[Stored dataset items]

++++

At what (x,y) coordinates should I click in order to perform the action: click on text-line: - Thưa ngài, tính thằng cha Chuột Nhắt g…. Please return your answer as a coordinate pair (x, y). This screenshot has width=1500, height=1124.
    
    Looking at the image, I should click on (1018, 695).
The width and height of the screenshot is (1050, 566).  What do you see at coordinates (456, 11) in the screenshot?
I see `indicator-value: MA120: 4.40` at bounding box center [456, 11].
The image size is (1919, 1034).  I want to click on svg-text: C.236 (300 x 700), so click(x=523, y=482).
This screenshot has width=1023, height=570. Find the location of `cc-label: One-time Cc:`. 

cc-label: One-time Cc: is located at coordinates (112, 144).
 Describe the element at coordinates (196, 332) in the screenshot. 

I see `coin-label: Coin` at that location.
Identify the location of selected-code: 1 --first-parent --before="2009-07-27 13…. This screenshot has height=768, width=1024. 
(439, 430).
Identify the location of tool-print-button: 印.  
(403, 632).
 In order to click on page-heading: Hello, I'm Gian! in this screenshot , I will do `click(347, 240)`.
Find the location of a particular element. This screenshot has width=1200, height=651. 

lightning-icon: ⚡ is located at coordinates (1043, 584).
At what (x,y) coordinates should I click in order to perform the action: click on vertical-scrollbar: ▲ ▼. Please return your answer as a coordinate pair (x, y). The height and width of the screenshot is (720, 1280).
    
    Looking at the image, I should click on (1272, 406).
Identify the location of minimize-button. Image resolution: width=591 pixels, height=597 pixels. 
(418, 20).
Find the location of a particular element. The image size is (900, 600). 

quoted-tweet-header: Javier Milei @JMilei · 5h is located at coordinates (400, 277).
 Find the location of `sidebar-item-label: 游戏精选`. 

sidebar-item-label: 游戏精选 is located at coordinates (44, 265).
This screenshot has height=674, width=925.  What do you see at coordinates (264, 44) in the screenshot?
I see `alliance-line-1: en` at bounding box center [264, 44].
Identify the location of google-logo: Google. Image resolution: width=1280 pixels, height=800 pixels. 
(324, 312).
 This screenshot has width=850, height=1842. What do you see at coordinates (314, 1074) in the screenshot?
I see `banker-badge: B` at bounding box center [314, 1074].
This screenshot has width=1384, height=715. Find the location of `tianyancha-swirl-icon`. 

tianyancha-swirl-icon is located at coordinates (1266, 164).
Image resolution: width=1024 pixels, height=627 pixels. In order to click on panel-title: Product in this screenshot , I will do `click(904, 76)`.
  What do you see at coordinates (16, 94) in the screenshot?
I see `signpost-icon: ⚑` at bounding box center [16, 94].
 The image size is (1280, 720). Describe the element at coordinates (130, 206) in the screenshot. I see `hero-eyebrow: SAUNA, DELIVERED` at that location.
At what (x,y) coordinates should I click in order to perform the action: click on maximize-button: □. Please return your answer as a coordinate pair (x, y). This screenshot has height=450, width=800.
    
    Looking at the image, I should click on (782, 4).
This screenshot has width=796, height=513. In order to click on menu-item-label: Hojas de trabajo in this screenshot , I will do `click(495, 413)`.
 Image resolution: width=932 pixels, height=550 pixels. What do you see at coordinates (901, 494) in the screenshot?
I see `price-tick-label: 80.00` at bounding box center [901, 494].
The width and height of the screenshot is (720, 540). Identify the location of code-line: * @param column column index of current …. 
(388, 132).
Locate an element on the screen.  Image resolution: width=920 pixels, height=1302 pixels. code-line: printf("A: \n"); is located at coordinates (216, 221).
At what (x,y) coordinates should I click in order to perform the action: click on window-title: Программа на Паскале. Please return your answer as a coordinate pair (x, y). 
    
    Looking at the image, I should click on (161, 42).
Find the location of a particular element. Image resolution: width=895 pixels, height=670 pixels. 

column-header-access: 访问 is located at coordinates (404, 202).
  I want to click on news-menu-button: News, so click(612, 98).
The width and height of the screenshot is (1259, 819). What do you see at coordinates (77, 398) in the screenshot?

++++

» Exercise: Can you rewrite all of the stored dataset items above as a JSON list of strings, with one string per line and blank lines left out?

» Problem solution:
[
  "At what (x,y) coordinates should I click in order to perform the action: click on text-line: - Thưa ngài, tính thằng cha Chuột Nhắt g…. Please return your answer as a coordinate pair (x, y). This screenshot has width=1500, height=1124.",
  "    Looking at the image, I should click on (1018, 695).",
  "The width and height of the screenshot is (1050, 566).  What do you see at coordinates (456, 11) in the screenshot?",
  "I see `indicator-value: MA120: 4.40` at bounding box center [456, 11].",
  "The image size is (1919, 1034).  I want to click on svg-text: C.236 (300 x 700), so click(x=523, y=482).",
  "This screenshot has width=1023, height=570. Find the location of `cc-label: One-time Cc:`. ",
  "cc-label: One-time Cc: is located at coordinates (112, 144).",
  " Describe the element at coordinates (196, 332) in the screenshot. ",
  "I see `coin-label: Coin` at that location.",
  "Identify the location of selected-code: 1 --first-parent --before=\"2009-07-27 13…. This screenshot has height=768, width=1024. ",
  "(439, 430).",
  "Identify the location of tool-print-button: 印.  ",
  "(403, 632).",
  " In order to click on page-heading: Hello, I'm Gian! in this screenshot , I will do `click(347, 240)`.",
  "Find the location of a particular element. This screenshot has width=1200, height=651. ",
  "lightning-icon: ⚡ is located at coordinates (1043, 584).",
  "At what (x,y) coordinates should I click in order to perform the action: click on vertical-scrollbar: ▲ ▼. Please return your answer as a coordinate pair (x, y). The height and width of the screenshot is (720, 1280).",
  "    Looking at the image, I should click on (1272, 406).",
  "Identify the location of minimize-button. Image resolution: width=591 pixels, height=597 pixels. ",
  "(418, 20).",
  "Find the location of a particular element. The image size is (900, 600). ",
  "quoted-tweet-header: Javier Milei @JMilei · 5h is located at coordinates (400, 277).",
  " Find the location of `sidebar-item-label: 游戏精选`. ",
  "sidebar-item-label: 游戏精选 is located at coordinates (44, 265).",
  "This screenshot has height=674, width=925.  What do you see at coordinates (264, 44) in the screenshot?",
  "I see `alliance-line-1: en` at bounding box center [264, 44].",
  "Identify the location of google-logo: Google. Image resolution: width=1280 pixels, height=800 pixels. ",
  "(324, 312).",
  " This screenshot has width=850, height=1842. What do you see at coordinates (314, 1074) in the screenshot?",
  "I see `banker-badge: B` at bounding box center [314, 1074].",
  "This screenshot has width=1384, height=715. Find the location of `tianyancha-swirl-icon`. ",
  "tianyancha-swirl-icon is located at coordinates (1266, 164).",
  "Image resolution: width=1024 pixels, height=627 pixels. In order to click on panel-title: Product in this screenshot , I will do `click(904, 76)`.",
  "  What do you see at coordinates (16, 94) in the screenshot?",
  "I see `signpost-icon: ⚑` at bounding box center [16, 94].",
  " The image size is (1280, 720). Describe the element at coordinates (130, 206) in the screenshot. I see `hero-eyebrow: SAUNA, DELIVERED` at that location.",
  "At what (x,y) coordinates should I click in order to perform the action: click on maximize-button: □. Please return your answer as a coordinate pair (x, y). This screenshot has height=450, width=800.",
  "    Looking at the image, I should click on (782, 4).",
  "This screenshot has width=796, height=513. In order to click on menu-item-label: Hojas de trabajo in this screenshot , I will do `click(495, 413)`.",
  " Image resolution: width=932 pixels, height=550 pixels. What do you see at coordinates (901, 494) in the screenshot?",
  "I see `price-tick-label: 80.00` at bounding box center [901, 494].",
  "The width and height of the screenshot is (720, 540). Identify the location of code-line: * @param column column index of current …. ",
  "(388, 132).",
  "Locate an element on the screen.  Image resolution: width=920 pixels, height=1302 pixels. code-line: printf(\"A: \\n\"); is located at coordinates (216, 221).",
  "At what (x,y) coordinates should I click in order to perform the action: click on window-title: Программа на Паскале. Please return your answer as a coordinate pair (x, y). ",
  "    Looking at the image, I should click on (161, 42).",
  "Find the location of a particular element. Image resolution: width=895 pixels, height=670 pixels. ",
  "column-header-access: 访问 is located at coordinates (404, 202).",
  "  I want to click on news-menu-button: News, so click(612, 98).",
  "The width and height of the screenshot is (1259, 819). What do you see at coordinates (77, 398) in the screenshot?"
]